The most valuable experience in the case of this project has been the deepened understanding of how climate science issues and discourses are locally perceived and worked up against. The workshops, interactions and presentations hosted at ILLU allowed for both formal presentations and informal conversations. These revolved around topics pertaining to how environmental awareness connect with the importance of awareness towards socially sustainability. A particular focus was that which is perceived as experiences of climate change in the Nordic region. During the opening of our exhibition, it was thus important for us to facilitate a space for interactions. Here conversations and negotiations of that which is imagined as the Arctic and a Danish-Greenlandic relationship also had prominence.

Fieldwork at Disko Bay and setting up the Arctic Laboratory at ILLU. Photos: Arctic Laboratory

By connecting artistic practice, natural science and local anecdotes, we were able to produce new perspectives to the nature-culture metabolisms at stake in a changing Arctic.
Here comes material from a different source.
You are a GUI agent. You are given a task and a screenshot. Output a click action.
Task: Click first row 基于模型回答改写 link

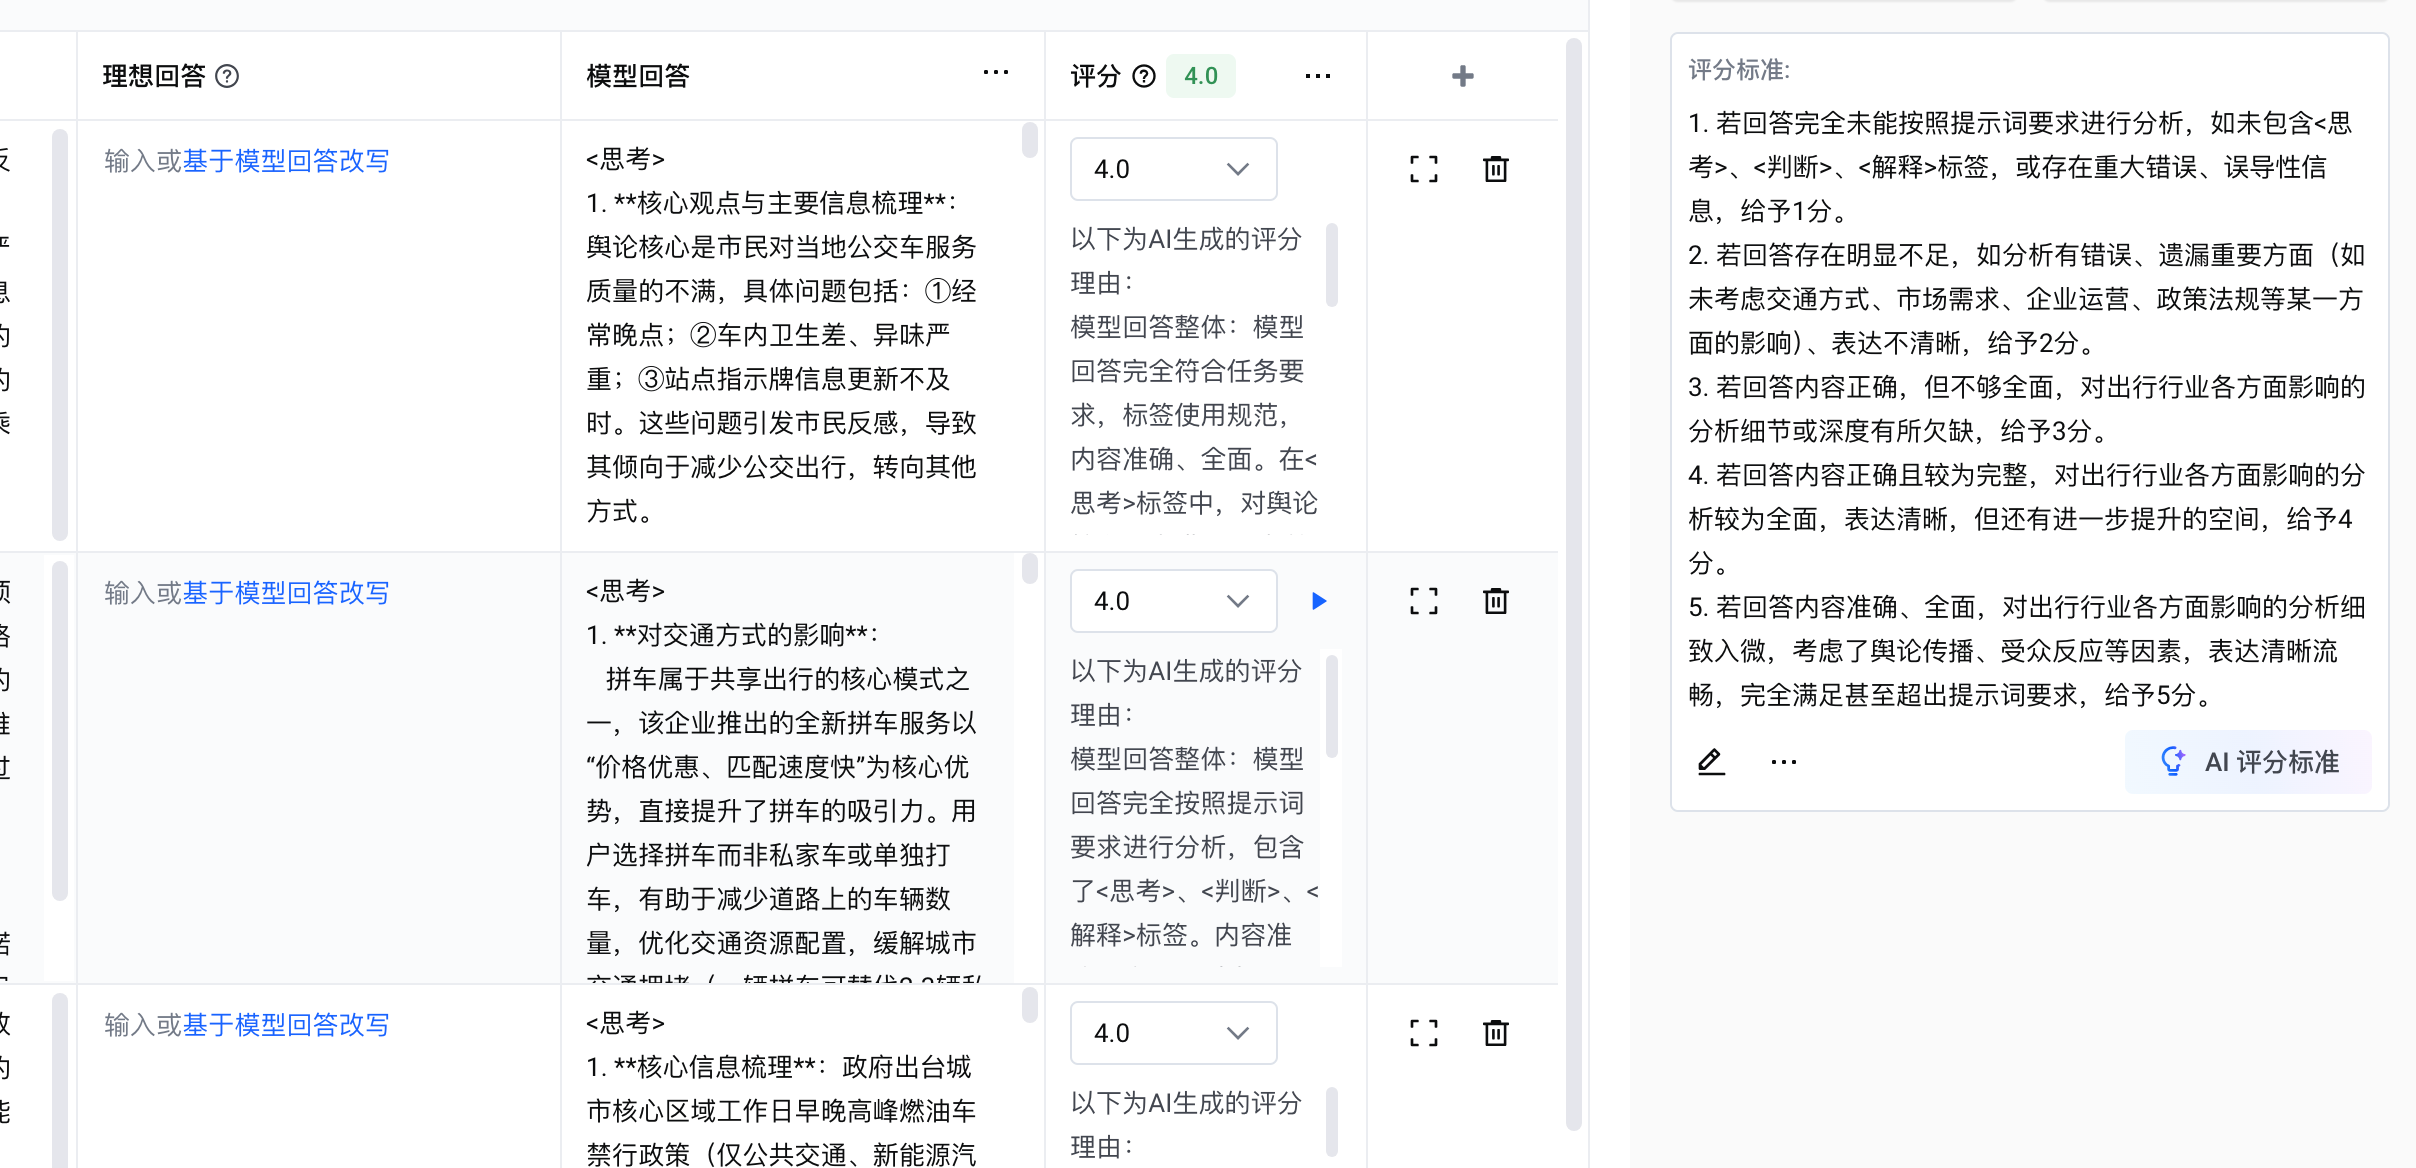pyautogui.click(x=286, y=161)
Our process-driven cross disciplinary approach, involving both young and elder local people from Ilulissat, allowed different kinds and scales of awarenesses of climate change in the Arctic area to connect.

The ‘open house’ format at ILLU, to which we invited via local social media networks, aimed at facilitating an inclusive space. Centered around accessible-for-all-activities such as drawing, coffee, and waffles, the events at ILLU showed to attract a wide range of both children grownups, men and women, permanent and temporary locals (primarily with Greenlandic and Danish backgrounds).

The residency, collaboration and exhibition activities at ILLU and at Arctic Station feeds an ongoing cross-disciplinary conversation, that will continue forthcoming. Based on our joint experiences, we are now in the process of formulating a larger and more long-term project. This will include a return to Ilulissat and Arctic Station to build on the relations with locals already established and the sensitivity with gained to the issues, tensions and frictions at stake in temporary site-responsive arts projects.

We want to thank Nordic Council of Ministers and Statens Kunstfond for supporting Arctic Laboratory in this exciting residency.